» STATED GOAL A:
Answer these questions about the passage on branch handling:
(i) What is the displacement for the ble at 0x141?
(ii) In which stage does the change in program flow happen in this processor?
(iii) Which solution is described as the simplest from a hardware point of view?
» STATED GOAL B:
Reproduce word for word the stretch of the passage on branch handling from "2. Lock the" through "reducing throughput somewhat.".

>> start PAGE EXTRACT

To avoid confusion concerning the value of the displacement amount for branches, consider the output listing below from the assembler. Note that the displacement for the ble at 0x141 is 0x0F (e.g. 0x142 + 0xF = 0x151), not 0x10! Defining the displacement in this manner makes the design of your program counter simpler since the pc has been incremented to 0x142 by the time you're ready to calculate the new branch address.

A complication is presented by the fact that the processor is pipelined. One must decide how to handle changes in program flow in general, as the change in program flow happens, in our case, in the second stage. Meanwhile, unless we design the control to do differently, the processor would continue to fetch and decode subsequent instructions that follow the branch or jump. Several possible solutions are:

1. Always follow a branch or jump instruction with a NOP, or with other instructions that should be executed anyway. This is done by the compiler in many RISC processors. This is the

simplest solution from a hardware point of view. Often the branch delay slots can be filled with useful instructions.

2. Lock the first stages of the pipeline so that they do not continue to fetch and decode instructions following a jump or branch. This is equivalent to forcing NOPs in the hardware. This approach adds some complexity, while reducing code size somewhat, and reducing throughput somewhat.

>> end PAGE EXTRACT
>> start SUPPLIED INFORMATION

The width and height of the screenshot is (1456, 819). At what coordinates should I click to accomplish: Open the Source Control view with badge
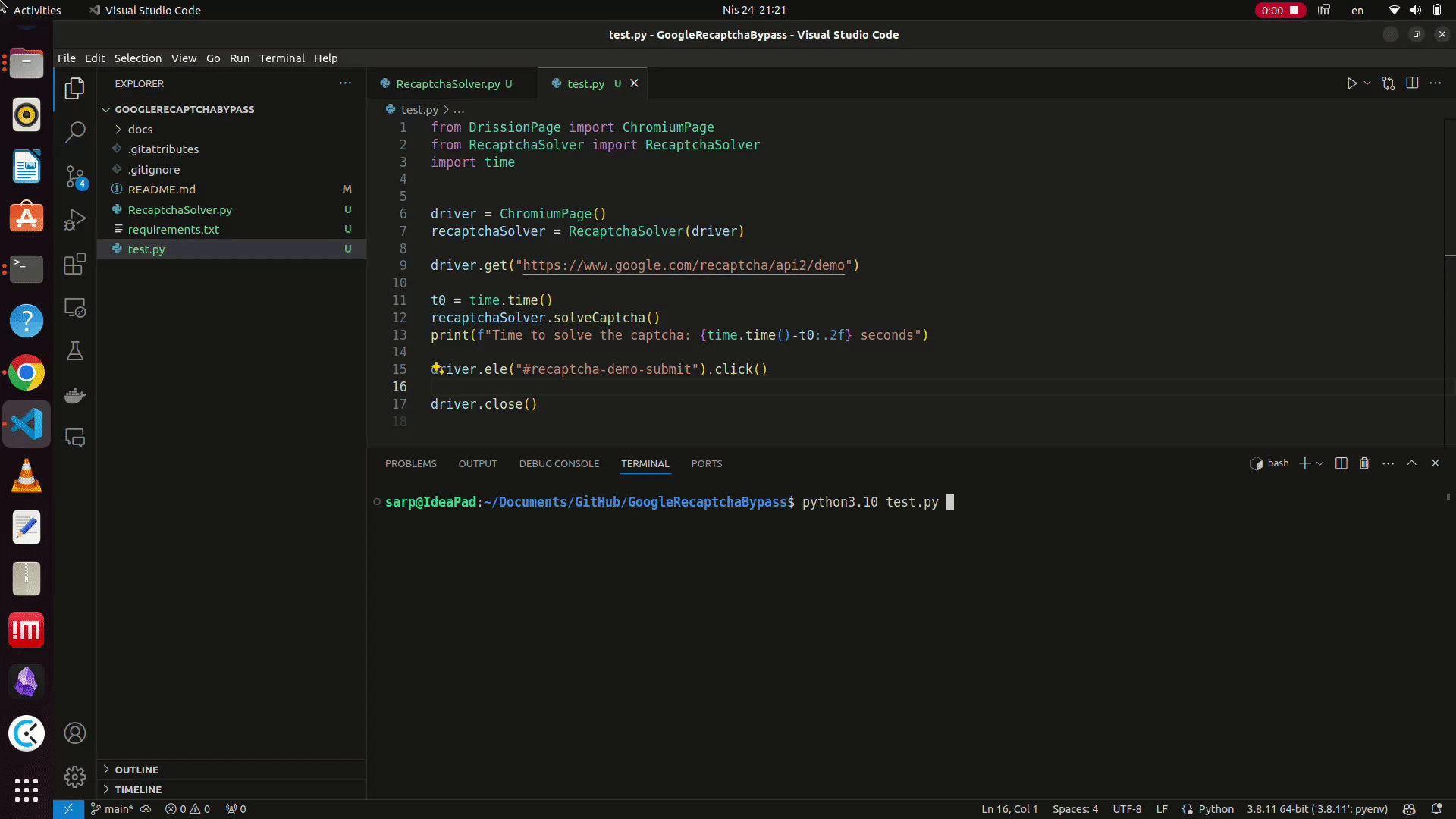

>> end SUPPLIED INFORMATION
>> start SUPPLIED INFORMATION

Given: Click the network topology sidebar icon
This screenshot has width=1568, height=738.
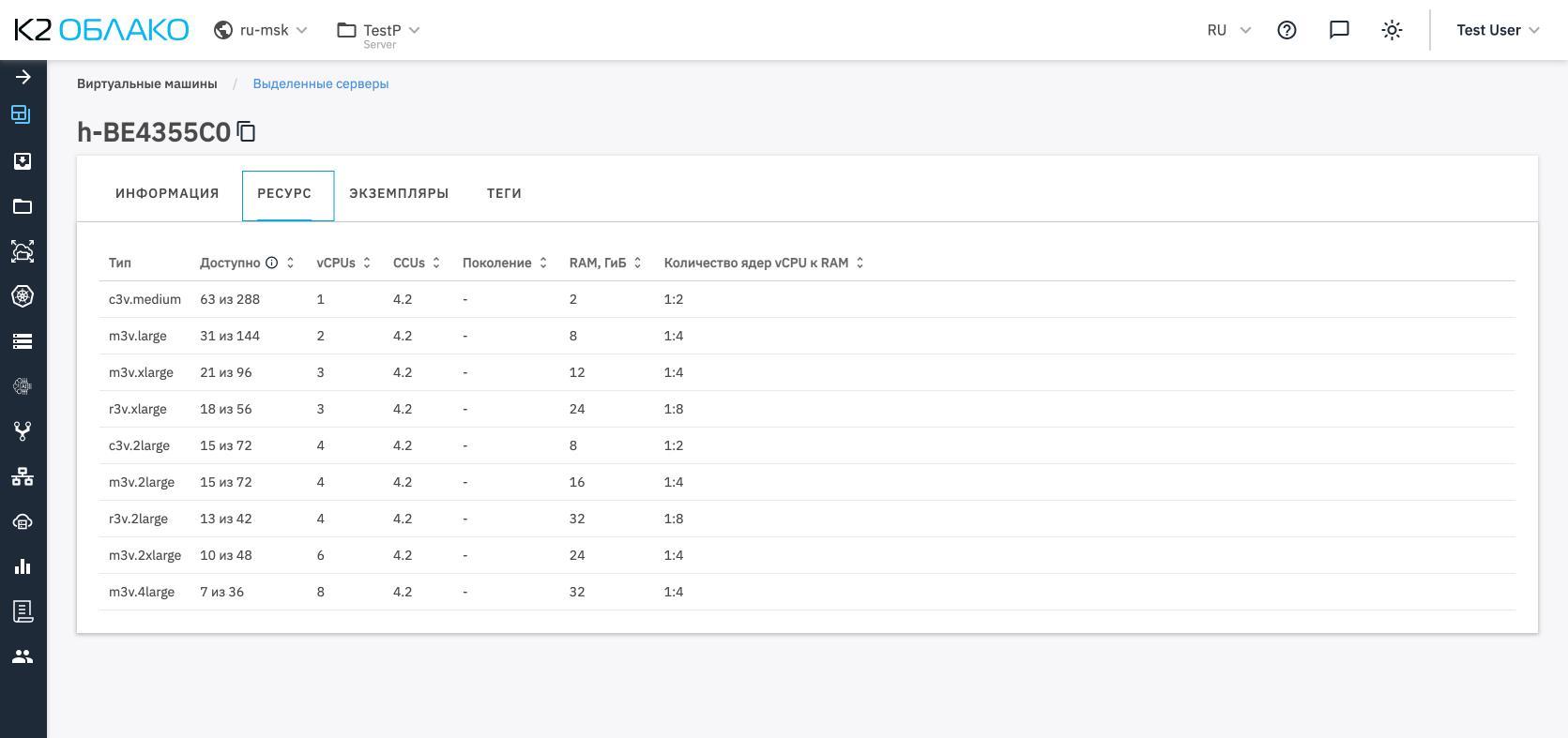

>> end SUPPLIED INFORMATION

» EXERCISE SOLUTION A:
(i) 0x0F
(ii) The second stage
(iii) Always following a branch or jump instruction with a NOP, or with other instructions that should be executed anyway

» EXERCISE SOLUTION B:
2. Lock the first stages of the pipeline so that they do not continue to fetch and decode instructions following a jump or branch. This is equivalent to forcing NOPs in the hardware. This approach adds some complexity, while reducing code size somewhat, and reducing throughput somewhat.